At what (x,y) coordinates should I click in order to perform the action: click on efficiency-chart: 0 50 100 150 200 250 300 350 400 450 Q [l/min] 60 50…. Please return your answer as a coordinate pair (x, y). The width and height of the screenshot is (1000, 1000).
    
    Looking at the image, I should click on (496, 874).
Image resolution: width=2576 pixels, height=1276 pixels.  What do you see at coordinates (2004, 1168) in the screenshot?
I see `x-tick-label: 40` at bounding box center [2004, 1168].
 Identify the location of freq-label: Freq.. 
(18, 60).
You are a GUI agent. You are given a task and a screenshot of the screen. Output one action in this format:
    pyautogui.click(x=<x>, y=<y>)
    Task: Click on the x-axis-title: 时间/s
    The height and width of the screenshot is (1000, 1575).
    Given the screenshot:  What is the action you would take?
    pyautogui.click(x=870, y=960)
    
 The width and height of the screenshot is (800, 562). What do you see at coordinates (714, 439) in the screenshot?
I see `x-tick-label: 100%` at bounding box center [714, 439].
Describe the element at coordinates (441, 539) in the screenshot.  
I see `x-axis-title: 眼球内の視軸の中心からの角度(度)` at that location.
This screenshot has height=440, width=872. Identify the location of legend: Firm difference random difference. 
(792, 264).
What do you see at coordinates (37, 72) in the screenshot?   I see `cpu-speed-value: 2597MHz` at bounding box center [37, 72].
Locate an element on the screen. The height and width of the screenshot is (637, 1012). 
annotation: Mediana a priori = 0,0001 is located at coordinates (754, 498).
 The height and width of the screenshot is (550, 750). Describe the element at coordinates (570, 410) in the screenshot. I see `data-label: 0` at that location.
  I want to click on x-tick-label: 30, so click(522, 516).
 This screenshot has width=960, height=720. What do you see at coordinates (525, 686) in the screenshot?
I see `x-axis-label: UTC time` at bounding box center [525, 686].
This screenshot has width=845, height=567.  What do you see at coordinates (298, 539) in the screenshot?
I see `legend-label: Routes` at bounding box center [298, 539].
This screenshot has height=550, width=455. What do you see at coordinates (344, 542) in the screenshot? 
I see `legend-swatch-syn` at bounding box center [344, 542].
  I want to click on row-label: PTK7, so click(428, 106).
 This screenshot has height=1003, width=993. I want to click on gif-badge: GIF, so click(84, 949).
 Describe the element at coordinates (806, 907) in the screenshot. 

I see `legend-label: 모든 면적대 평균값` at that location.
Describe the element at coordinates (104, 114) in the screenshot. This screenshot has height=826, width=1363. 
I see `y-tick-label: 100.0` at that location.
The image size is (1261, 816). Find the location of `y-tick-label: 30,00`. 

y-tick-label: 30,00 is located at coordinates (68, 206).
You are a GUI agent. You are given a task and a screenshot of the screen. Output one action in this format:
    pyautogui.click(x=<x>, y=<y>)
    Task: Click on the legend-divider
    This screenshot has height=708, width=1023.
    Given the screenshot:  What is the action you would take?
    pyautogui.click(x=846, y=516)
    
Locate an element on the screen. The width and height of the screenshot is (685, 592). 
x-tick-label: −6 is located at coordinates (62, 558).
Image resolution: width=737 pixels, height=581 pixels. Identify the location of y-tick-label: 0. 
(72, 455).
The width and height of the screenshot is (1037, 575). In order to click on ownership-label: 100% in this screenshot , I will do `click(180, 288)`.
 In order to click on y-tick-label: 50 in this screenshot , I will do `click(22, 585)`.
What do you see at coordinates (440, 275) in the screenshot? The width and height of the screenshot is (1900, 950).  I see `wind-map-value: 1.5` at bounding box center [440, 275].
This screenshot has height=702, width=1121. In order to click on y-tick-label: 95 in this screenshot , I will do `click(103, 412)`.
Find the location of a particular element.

• PROBLEM TO WORK ON:
Rewrite every one of the entries above, replacing "Identify the location of" with "Find the position of" wherever it occurs and leaving all other text unchanged.

• WRITTEN RESPONSE:
At what (x,y) coordinates should I click in order to perform the action: click on efficiency-chart: 0 50 100 150 200 250 300 350 400 450 Q [l/min] 60 50…. Please return your answer as a coordinate pair (x, y). The width and height of the screenshot is (1000, 1000).
    
    Looking at the image, I should click on (496, 874).
Image resolution: width=2576 pixels, height=1276 pixels.  What do you see at coordinates (2004, 1168) in the screenshot?
I see `x-tick-label: 40` at bounding box center [2004, 1168].
 Find the position of freq-label: Freq.. 
(18, 60).
You are a GUI agent. You are given a task and a screenshot of the screen. Output one action in this format:
    pyautogui.click(x=<x>, y=<y>)
    Task: Click on the x-axis-title: 时间/s
    The height and width of the screenshot is (1000, 1575).
    Given the screenshot:  What is the action you would take?
    pyautogui.click(x=870, y=960)
    
 The width and height of the screenshot is (800, 562). What do you see at coordinates (714, 439) in the screenshot?
I see `x-tick-label: 100%` at bounding box center [714, 439].
Describe the element at coordinates (441, 539) in the screenshot.  
I see `x-axis-title: 眼球内の視軸の中心からの角度(度)` at that location.
This screenshot has height=440, width=872. Find the position of legend: Firm difference random difference. 
(792, 264).
What do you see at coordinates (37, 72) in the screenshot?   I see `cpu-speed-value: 2597MHz` at bounding box center [37, 72].
Locate an element on the screen. The height and width of the screenshot is (637, 1012). 
annotation: Mediana a priori = 0,0001 is located at coordinates (754, 498).
 The height and width of the screenshot is (550, 750). Describe the element at coordinates (570, 410) in the screenshot. I see `data-label: 0` at that location.
  I want to click on x-tick-label: 30, so click(522, 516).
 This screenshot has width=960, height=720. What do you see at coordinates (525, 686) in the screenshot?
I see `x-axis-label: UTC time` at bounding box center [525, 686].
This screenshot has width=845, height=567.  What do you see at coordinates (298, 539) in the screenshot?
I see `legend-label: Routes` at bounding box center [298, 539].
This screenshot has height=550, width=455. What do you see at coordinates (344, 542) in the screenshot? 
I see `legend-swatch-syn` at bounding box center [344, 542].
  I want to click on row-label: PTK7, so click(428, 106).
 This screenshot has height=1003, width=993. I want to click on gif-badge: GIF, so click(84, 949).
 Describe the element at coordinates (806, 907) in the screenshot. 

I see `legend-label: 모든 면적대 평균값` at that location.
Describe the element at coordinates (104, 114) in the screenshot. This screenshot has height=826, width=1363. 
I see `y-tick-label: 100.0` at that location.
The image size is (1261, 816). Find the location of `y-tick-label: 30,00`. 

y-tick-label: 30,00 is located at coordinates (68, 206).
You are a GUI agent. You are given a task and a screenshot of the screen. Output one action in this format:
    pyautogui.click(x=<x>, y=<y>)
    Task: Click on the legend-divider
    This screenshot has height=708, width=1023.
    Given the screenshot:  What is the action you would take?
    pyautogui.click(x=846, y=516)
    
Locate an element on the screen. The width and height of the screenshot is (685, 592). 
x-tick-label: −6 is located at coordinates (62, 558).
Image resolution: width=737 pixels, height=581 pixels. Find the position of y-tick-label: 0. 
(72, 455).
The width and height of the screenshot is (1037, 575). In order to click on ownership-label: 100% in this screenshot , I will do `click(180, 288)`.
 In order to click on y-tick-label: 50 in this screenshot , I will do `click(22, 585)`.
What do you see at coordinates (440, 275) in the screenshot? The width and height of the screenshot is (1900, 950).  I see `wind-map-value: 1.5` at bounding box center [440, 275].
This screenshot has height=702, width=1121. In order to click on y-tick-label: 95 in this screenshot , I will do `click(103, 412)`.
Find the location of a particular element.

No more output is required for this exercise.